Collected data entries:
•••••

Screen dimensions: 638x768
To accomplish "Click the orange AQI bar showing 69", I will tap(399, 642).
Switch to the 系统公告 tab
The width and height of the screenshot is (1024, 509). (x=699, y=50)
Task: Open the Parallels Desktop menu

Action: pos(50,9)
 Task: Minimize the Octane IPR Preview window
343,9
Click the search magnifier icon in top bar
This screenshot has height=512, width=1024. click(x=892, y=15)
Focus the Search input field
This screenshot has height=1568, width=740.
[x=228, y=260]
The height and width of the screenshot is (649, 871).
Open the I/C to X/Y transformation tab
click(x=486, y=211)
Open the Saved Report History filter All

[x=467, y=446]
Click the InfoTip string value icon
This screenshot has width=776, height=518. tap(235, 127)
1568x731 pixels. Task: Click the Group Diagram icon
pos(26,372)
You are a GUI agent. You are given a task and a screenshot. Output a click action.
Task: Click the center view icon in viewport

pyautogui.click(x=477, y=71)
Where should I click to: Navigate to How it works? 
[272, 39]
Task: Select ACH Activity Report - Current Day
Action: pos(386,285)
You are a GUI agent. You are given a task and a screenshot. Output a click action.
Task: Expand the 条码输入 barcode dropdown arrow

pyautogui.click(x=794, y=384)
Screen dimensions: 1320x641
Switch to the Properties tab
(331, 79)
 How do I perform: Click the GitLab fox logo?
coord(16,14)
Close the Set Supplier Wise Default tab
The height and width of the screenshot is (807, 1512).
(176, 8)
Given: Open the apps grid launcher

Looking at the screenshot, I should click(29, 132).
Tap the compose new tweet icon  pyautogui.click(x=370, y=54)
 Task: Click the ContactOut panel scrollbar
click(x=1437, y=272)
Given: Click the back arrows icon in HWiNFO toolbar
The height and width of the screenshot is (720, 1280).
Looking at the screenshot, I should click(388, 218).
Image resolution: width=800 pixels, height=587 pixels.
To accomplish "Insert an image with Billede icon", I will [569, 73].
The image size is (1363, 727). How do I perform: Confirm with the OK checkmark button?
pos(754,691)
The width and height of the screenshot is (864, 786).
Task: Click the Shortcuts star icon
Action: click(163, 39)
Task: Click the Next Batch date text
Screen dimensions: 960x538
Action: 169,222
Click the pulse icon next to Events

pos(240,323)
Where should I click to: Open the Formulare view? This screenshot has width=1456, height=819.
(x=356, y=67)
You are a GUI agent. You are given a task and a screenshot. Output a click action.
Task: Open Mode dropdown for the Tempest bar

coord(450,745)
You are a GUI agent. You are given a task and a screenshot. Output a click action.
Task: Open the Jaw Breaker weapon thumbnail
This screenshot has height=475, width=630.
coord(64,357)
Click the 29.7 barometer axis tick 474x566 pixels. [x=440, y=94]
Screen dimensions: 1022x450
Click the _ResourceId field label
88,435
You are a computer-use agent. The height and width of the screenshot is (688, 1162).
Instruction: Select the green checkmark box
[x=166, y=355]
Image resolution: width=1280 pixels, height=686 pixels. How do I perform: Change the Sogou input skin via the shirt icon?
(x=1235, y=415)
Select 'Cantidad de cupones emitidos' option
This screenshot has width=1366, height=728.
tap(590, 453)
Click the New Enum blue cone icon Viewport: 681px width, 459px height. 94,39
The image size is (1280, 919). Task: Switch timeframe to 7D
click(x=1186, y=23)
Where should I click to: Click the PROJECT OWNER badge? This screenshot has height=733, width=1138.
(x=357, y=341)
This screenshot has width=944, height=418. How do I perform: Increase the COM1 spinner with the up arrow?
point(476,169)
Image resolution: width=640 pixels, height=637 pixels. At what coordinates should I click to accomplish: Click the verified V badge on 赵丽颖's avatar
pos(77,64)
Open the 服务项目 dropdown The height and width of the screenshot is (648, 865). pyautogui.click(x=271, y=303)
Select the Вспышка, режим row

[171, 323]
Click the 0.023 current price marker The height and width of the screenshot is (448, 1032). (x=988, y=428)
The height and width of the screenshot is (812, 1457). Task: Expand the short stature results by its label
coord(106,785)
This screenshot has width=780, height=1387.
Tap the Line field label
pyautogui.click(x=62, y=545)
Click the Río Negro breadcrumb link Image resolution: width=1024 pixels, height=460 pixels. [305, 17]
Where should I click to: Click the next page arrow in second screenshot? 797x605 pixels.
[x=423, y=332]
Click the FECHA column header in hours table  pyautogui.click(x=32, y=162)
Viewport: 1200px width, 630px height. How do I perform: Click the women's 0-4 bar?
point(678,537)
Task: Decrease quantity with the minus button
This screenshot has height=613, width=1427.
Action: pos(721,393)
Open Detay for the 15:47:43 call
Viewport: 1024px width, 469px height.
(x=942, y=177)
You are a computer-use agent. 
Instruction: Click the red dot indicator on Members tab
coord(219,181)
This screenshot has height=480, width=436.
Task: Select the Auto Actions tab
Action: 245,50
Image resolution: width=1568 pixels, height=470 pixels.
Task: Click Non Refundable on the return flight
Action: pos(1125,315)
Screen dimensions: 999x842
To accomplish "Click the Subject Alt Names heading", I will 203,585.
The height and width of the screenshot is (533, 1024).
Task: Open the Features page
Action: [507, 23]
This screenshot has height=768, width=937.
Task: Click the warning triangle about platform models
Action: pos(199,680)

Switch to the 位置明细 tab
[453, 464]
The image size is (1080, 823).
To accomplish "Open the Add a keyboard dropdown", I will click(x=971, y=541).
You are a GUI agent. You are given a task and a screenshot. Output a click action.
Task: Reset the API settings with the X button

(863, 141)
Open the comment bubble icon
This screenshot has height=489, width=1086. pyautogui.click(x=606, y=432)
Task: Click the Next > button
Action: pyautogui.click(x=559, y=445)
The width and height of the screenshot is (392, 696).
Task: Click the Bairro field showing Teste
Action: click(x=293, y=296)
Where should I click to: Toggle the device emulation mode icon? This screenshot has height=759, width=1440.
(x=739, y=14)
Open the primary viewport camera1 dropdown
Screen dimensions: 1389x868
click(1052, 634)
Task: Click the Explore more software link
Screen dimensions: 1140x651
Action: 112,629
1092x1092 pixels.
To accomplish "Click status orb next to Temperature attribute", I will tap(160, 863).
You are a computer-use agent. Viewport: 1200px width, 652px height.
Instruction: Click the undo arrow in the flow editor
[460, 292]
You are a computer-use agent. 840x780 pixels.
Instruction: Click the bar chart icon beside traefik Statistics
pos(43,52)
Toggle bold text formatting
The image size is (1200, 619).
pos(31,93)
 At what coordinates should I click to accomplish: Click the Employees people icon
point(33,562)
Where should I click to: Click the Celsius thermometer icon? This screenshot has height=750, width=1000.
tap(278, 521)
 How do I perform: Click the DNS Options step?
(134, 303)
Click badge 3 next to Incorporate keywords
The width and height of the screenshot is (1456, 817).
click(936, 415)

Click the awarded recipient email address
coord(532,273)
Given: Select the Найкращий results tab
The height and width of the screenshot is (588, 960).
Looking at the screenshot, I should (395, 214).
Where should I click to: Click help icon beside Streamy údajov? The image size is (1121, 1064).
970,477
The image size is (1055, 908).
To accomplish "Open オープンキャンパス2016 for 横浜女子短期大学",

•••••

▶ _WHAT TO DO_
Check each line of the data above for the string "link", and copy the ones that have it.

▶ _ANSWER_
Click the Río Negro breadcrumb link Image resolution: width=1024 pixels, height=460 pixels. [305, 17]
Task: Click the Explore more software link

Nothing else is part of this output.